▶ Exercise details:
Write out exactly the lines below starting at the one containing "Where should I click to: Click the" and ending at the one containing "Viewport: 643px width, 462px height.". Omit every picture.

▶ Records shown:
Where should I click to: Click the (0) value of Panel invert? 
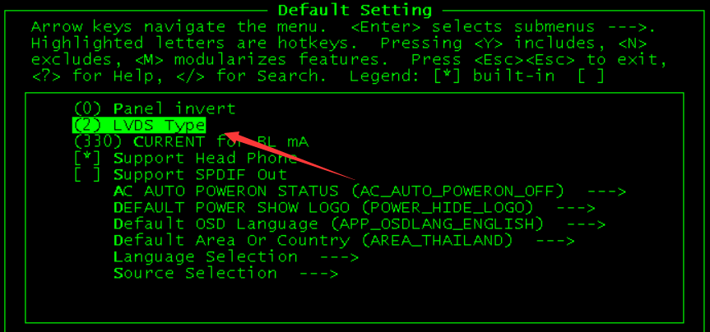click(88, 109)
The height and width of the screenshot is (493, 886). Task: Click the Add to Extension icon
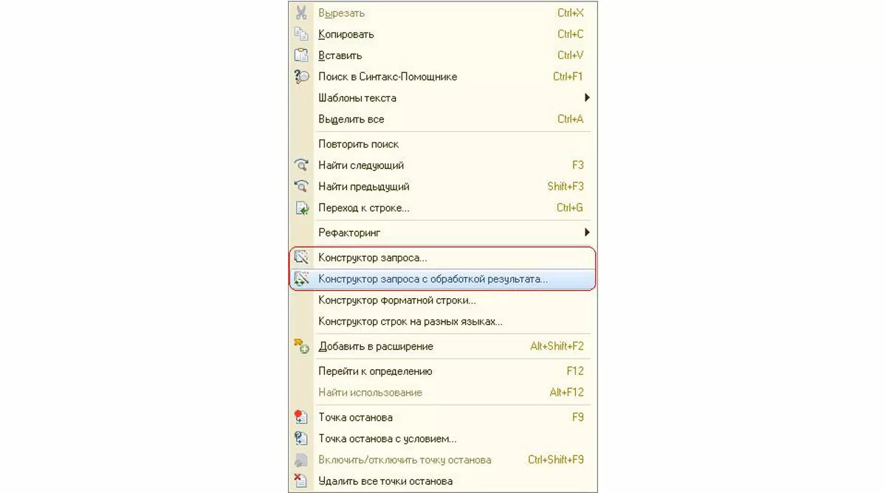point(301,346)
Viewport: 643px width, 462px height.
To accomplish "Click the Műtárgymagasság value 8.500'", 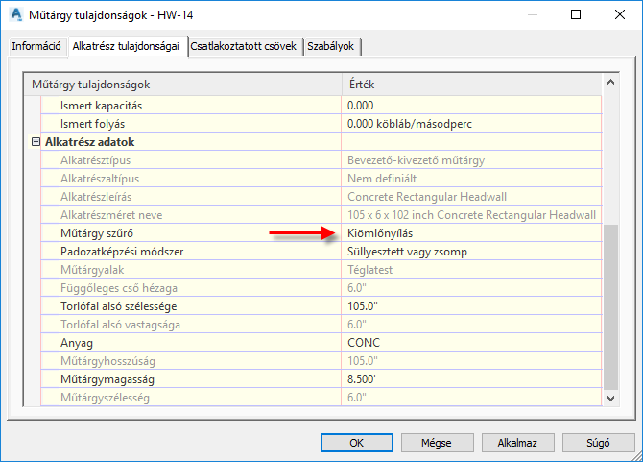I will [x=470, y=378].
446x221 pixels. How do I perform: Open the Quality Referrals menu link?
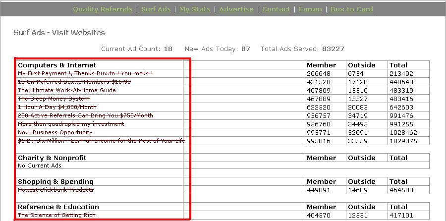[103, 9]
---
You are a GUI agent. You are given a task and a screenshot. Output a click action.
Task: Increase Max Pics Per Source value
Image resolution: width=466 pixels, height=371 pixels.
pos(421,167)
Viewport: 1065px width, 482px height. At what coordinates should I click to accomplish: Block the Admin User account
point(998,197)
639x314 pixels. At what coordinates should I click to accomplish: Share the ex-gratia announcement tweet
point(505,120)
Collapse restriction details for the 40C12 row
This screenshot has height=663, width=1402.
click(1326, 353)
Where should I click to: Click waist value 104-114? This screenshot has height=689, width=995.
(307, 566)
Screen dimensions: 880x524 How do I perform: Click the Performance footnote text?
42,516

▶ Response area:
Where should I click to: Click the (0) value of Panel invert? 
click(88, 109)
The height and width of the screenshot is (493, 886). Task: Click the Add to Extension icon
point(301,346)
Viewport: 643px width, 462px height.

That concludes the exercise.